### Task objective:
In the records below, which lines include "Open"? Copy them.

### Working data:
══════
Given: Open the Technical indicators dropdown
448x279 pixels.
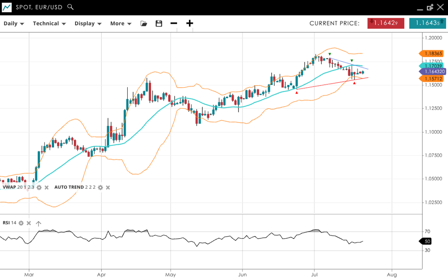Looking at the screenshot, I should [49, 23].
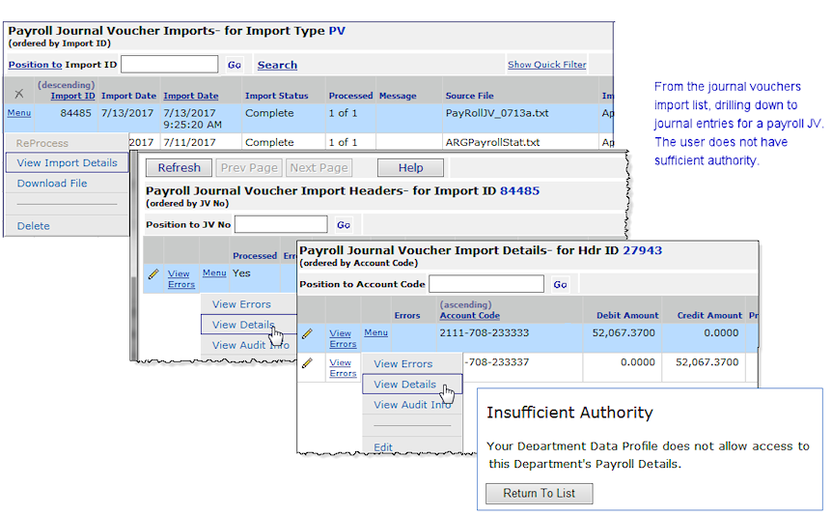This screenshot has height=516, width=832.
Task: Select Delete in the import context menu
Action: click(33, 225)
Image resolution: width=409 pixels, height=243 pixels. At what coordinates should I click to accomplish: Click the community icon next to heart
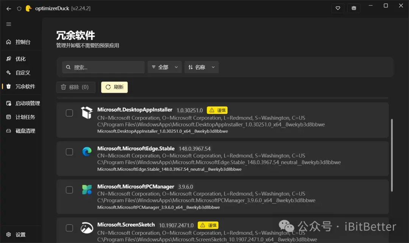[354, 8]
══════
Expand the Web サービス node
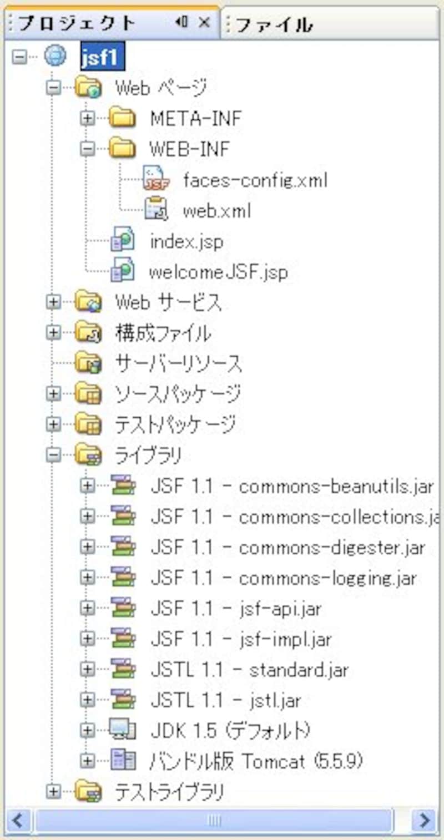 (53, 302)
══════
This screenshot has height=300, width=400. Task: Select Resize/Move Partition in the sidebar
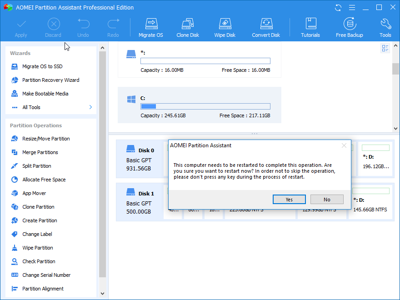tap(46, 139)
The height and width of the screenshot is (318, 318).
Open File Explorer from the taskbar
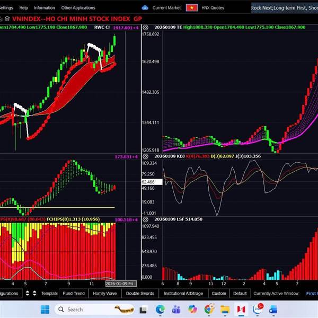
══════
### Solved exercise:
Given: Open the Technical indicators dropdown
Open File Explorer from the taskbar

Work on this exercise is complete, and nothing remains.